**Written instruction**
Copy the records from their start through the line containing "tap(14, 86)", replacing "broom icon" with "trash icon" and leaving everything else unchanged.

────────

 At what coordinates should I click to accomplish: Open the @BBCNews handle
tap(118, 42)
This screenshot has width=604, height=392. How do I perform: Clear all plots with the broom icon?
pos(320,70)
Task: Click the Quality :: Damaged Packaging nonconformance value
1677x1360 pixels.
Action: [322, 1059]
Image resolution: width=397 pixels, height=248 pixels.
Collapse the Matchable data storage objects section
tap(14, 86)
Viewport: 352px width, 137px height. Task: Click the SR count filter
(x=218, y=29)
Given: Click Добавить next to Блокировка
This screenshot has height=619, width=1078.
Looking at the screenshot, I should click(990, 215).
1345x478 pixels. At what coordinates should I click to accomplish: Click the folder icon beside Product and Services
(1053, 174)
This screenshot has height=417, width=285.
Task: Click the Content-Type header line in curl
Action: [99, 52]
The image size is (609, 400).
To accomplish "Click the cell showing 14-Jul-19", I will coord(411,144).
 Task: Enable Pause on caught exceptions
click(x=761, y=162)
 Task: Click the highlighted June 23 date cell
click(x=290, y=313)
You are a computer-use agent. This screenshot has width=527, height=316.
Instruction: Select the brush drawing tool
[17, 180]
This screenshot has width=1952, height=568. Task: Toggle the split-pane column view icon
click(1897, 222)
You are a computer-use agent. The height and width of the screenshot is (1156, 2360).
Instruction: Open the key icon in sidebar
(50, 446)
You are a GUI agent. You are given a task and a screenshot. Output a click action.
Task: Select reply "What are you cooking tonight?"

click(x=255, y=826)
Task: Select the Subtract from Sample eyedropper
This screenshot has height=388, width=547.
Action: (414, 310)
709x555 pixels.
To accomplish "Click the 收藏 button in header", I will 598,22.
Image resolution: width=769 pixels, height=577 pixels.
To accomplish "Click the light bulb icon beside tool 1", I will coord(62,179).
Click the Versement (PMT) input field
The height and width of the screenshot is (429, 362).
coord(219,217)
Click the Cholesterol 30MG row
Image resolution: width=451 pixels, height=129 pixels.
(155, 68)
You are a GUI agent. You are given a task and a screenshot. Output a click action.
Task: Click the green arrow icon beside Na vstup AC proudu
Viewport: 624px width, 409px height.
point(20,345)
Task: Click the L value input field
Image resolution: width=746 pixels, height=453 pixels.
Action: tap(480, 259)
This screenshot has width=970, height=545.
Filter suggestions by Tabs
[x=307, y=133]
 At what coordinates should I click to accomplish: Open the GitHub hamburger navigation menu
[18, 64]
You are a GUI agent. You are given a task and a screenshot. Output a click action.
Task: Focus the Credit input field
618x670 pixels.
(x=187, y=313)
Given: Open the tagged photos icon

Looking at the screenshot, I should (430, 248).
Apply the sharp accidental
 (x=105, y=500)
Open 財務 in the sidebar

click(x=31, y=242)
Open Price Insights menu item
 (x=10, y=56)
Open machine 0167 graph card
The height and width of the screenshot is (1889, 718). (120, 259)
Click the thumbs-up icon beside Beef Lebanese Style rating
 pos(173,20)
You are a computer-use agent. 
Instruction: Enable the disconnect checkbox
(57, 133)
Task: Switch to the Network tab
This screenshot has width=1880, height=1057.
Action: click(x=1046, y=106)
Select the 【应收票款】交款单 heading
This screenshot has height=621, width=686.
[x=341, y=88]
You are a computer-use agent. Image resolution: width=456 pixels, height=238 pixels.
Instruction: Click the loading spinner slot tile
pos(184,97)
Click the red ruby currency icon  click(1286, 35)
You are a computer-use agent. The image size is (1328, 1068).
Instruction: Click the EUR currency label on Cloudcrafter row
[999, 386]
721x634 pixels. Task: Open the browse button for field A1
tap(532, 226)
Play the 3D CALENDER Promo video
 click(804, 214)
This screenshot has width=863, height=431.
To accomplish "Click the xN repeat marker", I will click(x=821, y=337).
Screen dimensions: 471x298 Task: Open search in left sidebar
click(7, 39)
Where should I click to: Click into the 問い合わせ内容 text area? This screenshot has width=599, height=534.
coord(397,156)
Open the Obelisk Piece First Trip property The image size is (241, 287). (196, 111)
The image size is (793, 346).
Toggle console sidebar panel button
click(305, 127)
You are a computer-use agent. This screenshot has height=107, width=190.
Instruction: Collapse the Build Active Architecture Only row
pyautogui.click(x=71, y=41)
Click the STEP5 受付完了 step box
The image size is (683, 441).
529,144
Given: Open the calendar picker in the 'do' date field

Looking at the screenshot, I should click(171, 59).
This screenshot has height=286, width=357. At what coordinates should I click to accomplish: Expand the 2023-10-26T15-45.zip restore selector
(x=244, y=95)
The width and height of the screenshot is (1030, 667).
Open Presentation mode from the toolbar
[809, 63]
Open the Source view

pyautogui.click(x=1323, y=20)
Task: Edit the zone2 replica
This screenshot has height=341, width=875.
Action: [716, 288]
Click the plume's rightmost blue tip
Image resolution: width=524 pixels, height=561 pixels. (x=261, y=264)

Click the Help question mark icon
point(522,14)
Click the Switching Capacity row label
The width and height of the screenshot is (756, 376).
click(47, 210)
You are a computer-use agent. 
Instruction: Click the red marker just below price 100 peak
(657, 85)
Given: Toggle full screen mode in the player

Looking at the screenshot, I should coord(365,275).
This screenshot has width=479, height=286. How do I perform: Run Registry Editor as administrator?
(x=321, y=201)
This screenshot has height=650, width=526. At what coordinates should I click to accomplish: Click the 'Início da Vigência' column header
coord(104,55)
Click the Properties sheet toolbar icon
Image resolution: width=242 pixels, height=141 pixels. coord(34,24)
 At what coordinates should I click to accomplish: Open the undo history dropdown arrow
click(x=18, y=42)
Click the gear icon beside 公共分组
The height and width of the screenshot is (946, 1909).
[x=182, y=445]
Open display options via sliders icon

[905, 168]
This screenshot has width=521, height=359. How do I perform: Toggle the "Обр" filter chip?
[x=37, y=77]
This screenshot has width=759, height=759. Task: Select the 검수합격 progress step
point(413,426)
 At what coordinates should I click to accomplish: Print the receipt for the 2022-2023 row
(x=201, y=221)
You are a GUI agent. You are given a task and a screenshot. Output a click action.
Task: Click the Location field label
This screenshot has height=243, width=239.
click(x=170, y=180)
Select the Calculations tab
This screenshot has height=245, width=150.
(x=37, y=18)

────────

**The response**
 At what coordinates should I click to accomplish: Open the @BBCNews handle
tap(118, 42)
This screenshot has width=604, height=392. How do I perform: Clear all plots with the trash icon?
pos(320,70)
Task: Click the Quality :: Damaged Packaging nonconformance value
1677x1360 pixels.
Action: [322, 1059]
Image resolution: width=397 pixels, height=248 pixels.
Collapse the Matchable data storage objects section
tap(14, 86)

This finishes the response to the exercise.